— Qu’allez-vous faire là-haut?
Sa question était improbable et totalement inadaptée. À un autre moment je lui aurais répondu que cela ne le regardait pas, mais peut-être avais-je envie de parler de l’endroit où j’allais. Personne jusque-là ne m’avait donné l’occasion de le faire. Depuis combien d'années effectuais-je le même trajet, semaine après semaine, et maintenant j’étais vieux. J'essayai de lui répondre de manière précise. Ce n’était pas le moment de tomber dans le sentimentalisme. Je dis:
— Je vais enseigner la lecture à des enfants. Ce sont de pauvres enfants, voyez-vous. Ils vivent dans un foyer de ce qu’on appelait autrefois l’assistance publique, et le soir est toujours un moment difficile pour eux. Alors je leur raconte des histoires, je leur lis des poèmes, je leur chante des chansons anciennes, et je leur montre des mots tirés de ces chansons.

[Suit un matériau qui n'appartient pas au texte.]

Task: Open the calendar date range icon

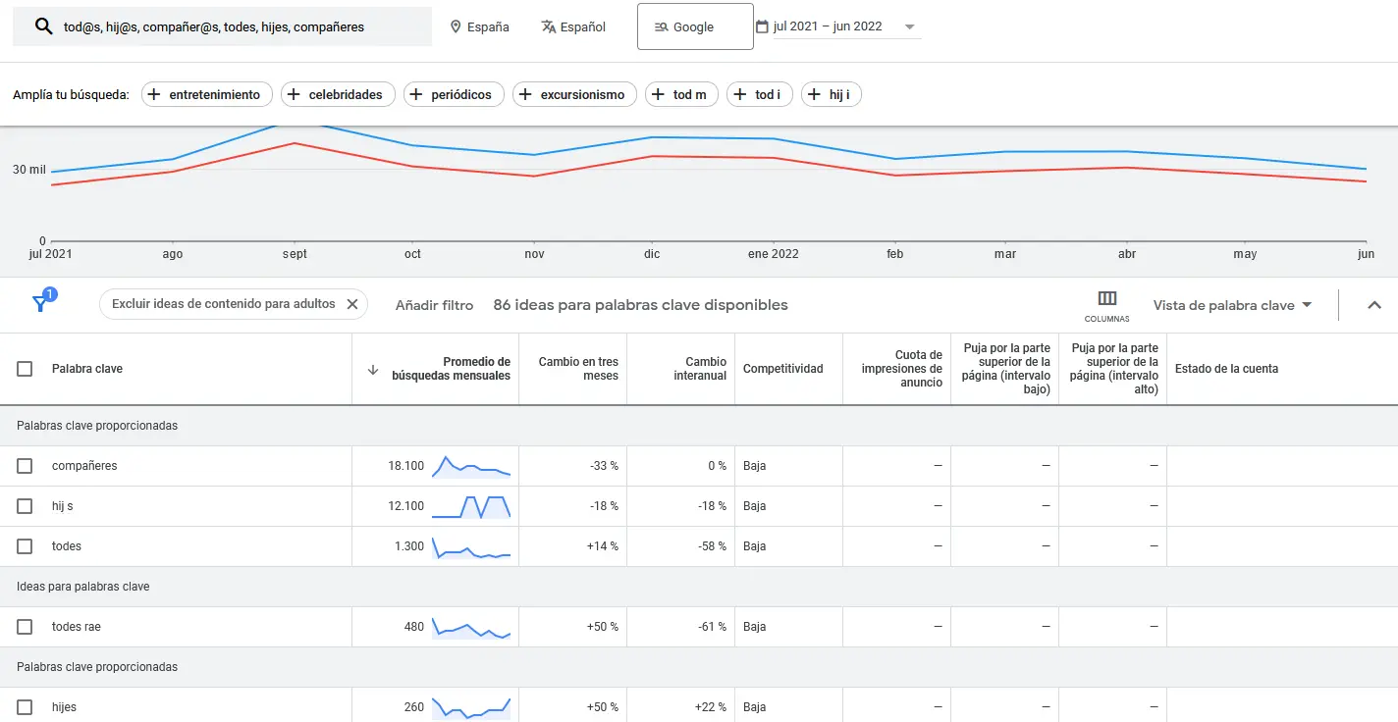Action: [762, 26]
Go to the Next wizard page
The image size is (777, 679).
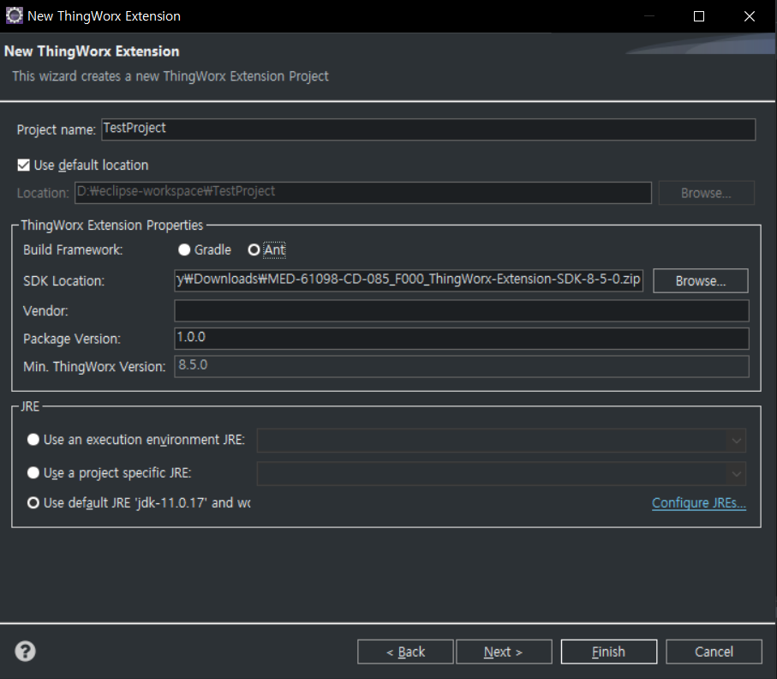503,652
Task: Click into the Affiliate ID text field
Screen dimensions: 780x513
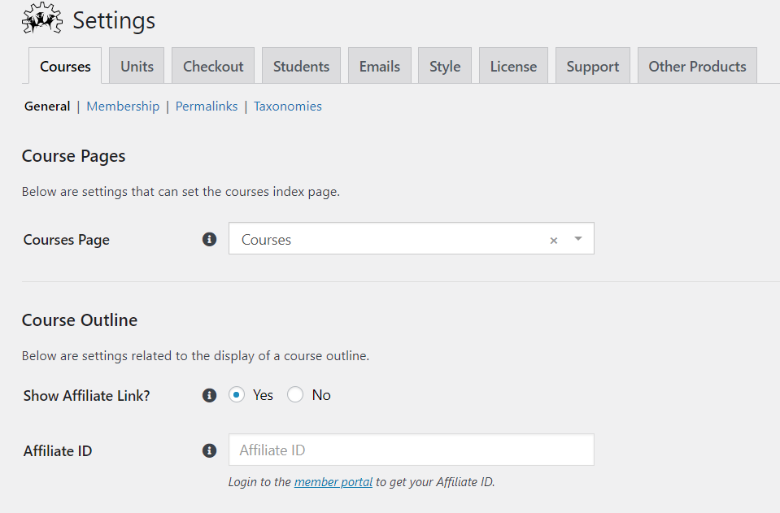Action: 411,450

Il m’avait écouté en hochant la tête. Il dit:
— C’est bien ce que je pensais. On m’a parlé de vous, et des enfants, bien sûr. Je n’étais pas certain que vous existiez vraiment. Mais, ce soir, je dois vous rappeler que cet autobus sera le dernier sur la ligne. Il fera demi-tour au plus haut de la cité et, si vous ne l’attrapez pas, il vous faudra redescendre à pied.
Je ne me souviens plus comment, ce soir-là, s’est passée ma visite, seulement qu’ensuite, quand je suis redescendu, il faisait froid et que parfois j’apercevais un éclat de mer sous les nuages lourds, au bout des rues.